▸ REQUIRED ACTION: Skipping all pictures, please restate word for word the lines from the one that contains "Click the add issue link plus icon" through the last line of the entries.

<<<<

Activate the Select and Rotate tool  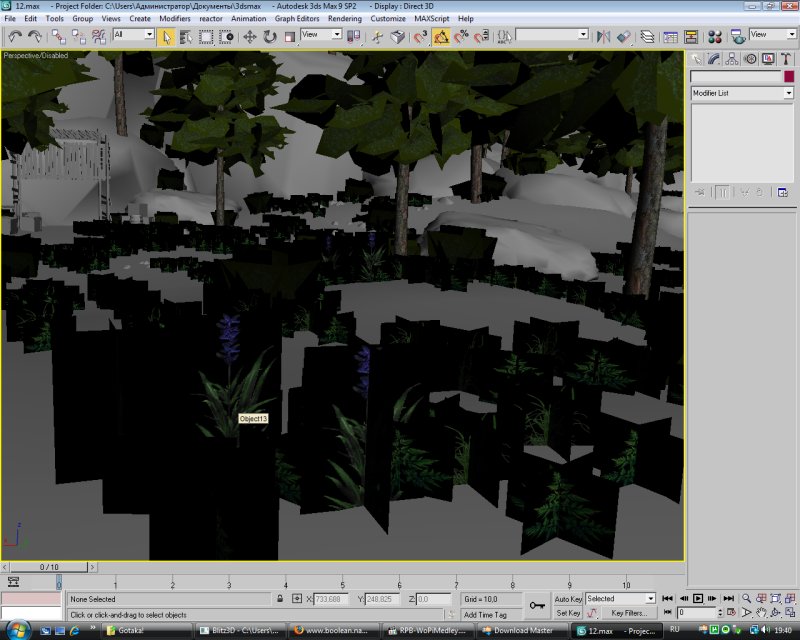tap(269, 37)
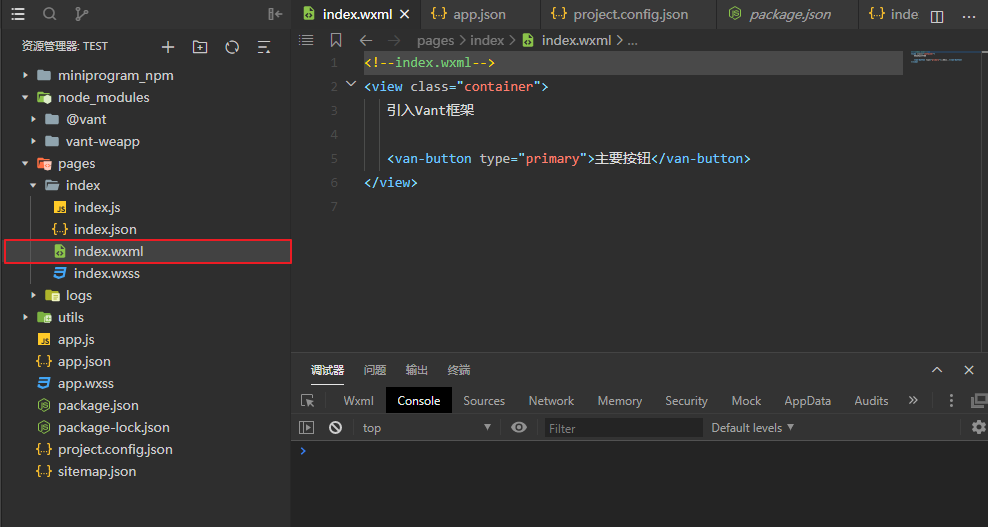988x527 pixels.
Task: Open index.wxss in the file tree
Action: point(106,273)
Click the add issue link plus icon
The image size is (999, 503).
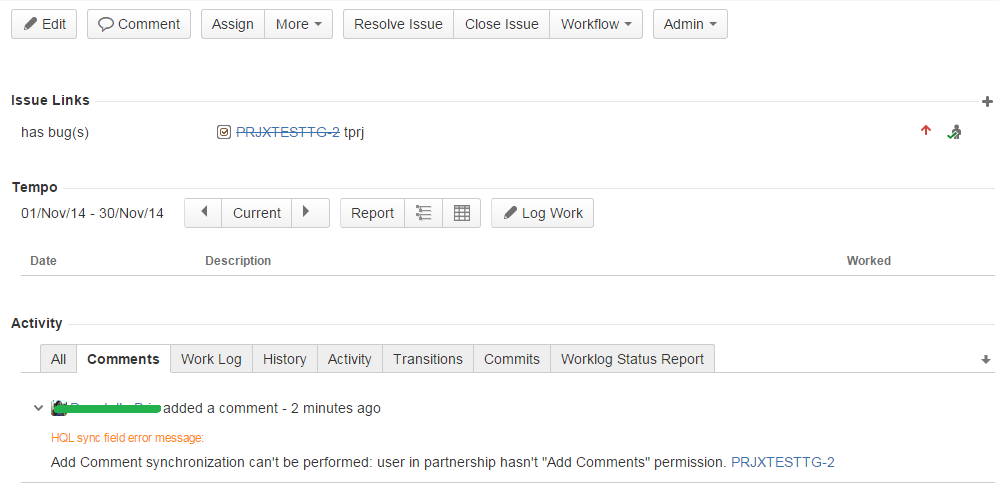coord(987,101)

>>>>

▸ SOLUTION:
Click the add issue link plus icon
The image size is (999, 503).
coord(987,101)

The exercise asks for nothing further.